“Every day I wonder, ‘Is today the day that toxic exposure catches up with me?’” Navy veteran James L. Price said as he closed out his testimony before the House Veterans’ Affairs Committee in May.
Lauren Price, Jim’s late wife, was a dedicated sailor and advocate for “her all,” as she so graciously referred to her brothers and sisters in arms. At the age of 56, Lauren lost her life to cancer in March 2021, just 44 days after she was diagnosed. I was honored to invite Jim to speak about Lauren and about his own veteran experience. I will carry the Price family in my heart for the rest of my life, but the fact is that stories like theirs are all too common.
Hundreds of thousands of veterans who, like Lauren, are otherwise healthy and in the prime of their lives are suffering from uncommon cancers: leukemia, Parkinson’s disease, vision loss, and more, following their time in uniform.
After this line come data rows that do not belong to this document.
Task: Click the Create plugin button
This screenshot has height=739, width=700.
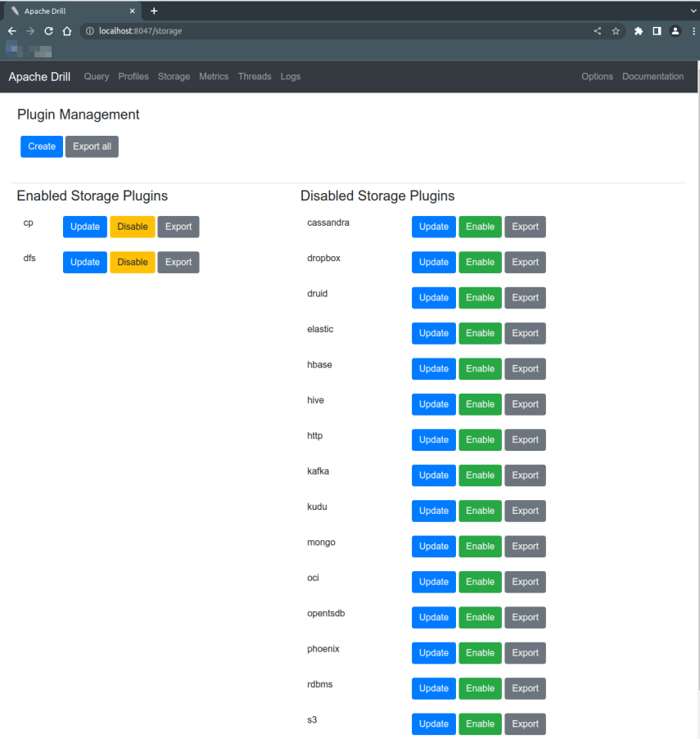Action: (42, 146)
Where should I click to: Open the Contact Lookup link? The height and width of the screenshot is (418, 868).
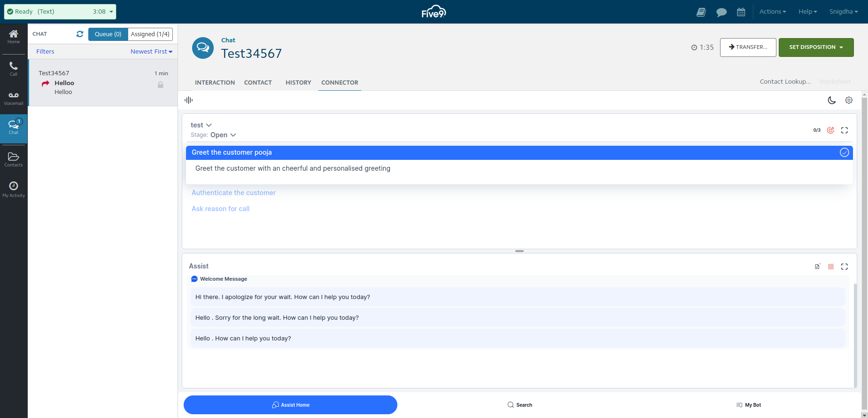[785, 81]
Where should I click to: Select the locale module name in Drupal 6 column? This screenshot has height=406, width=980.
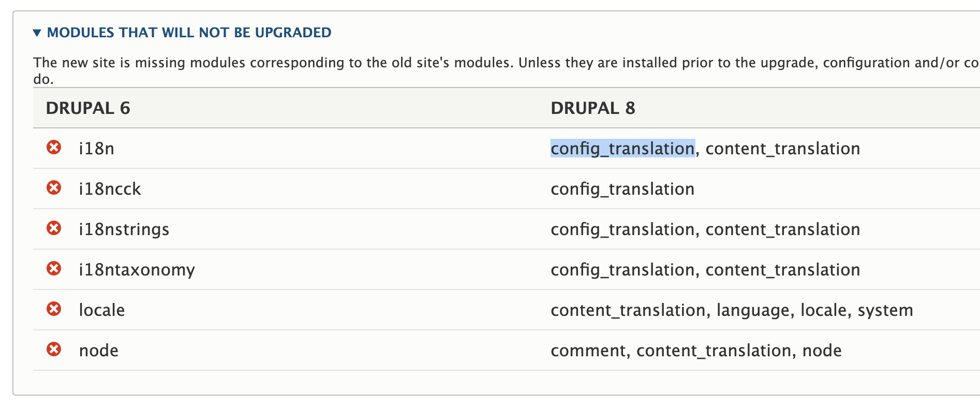(x=102, y=310)
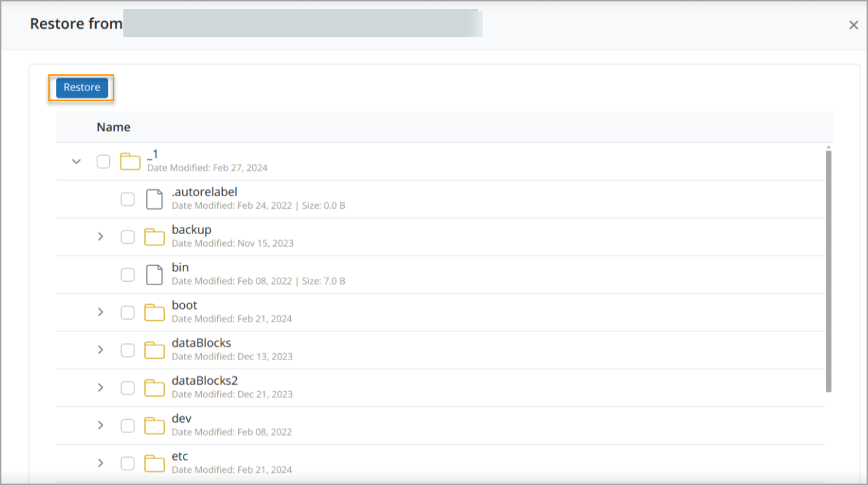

They believe those diagnoses are a result of exposure to dangerous chemicals from open-air burns pits, particulate matter, per- and polyfluoroalkyl substances (PFAS), or other toxins while serving. However, because it can take years, if ever, for science to conclusively prove that a diagnosis or disability is caused by an exposure, these veterans often can’t get the support they need from VA. In some cases, that proof is impossible to attain due to the nature of the exposure or how long it has been since it occurred. That is what prevented some Vietnam-era veterans from receiving benefits for Agent Orange exposure until decades after their service. Congress finally delivered benefits to Blue Water Navy Vietnam veterans in 2019, 44 years after the Vietnam War ended. We cannot let the same travesty wreak havoc on veterans of Iraq and Afghanistan. Yet VA estimates that half of all claims for compensation related to burn pit exposure are denied.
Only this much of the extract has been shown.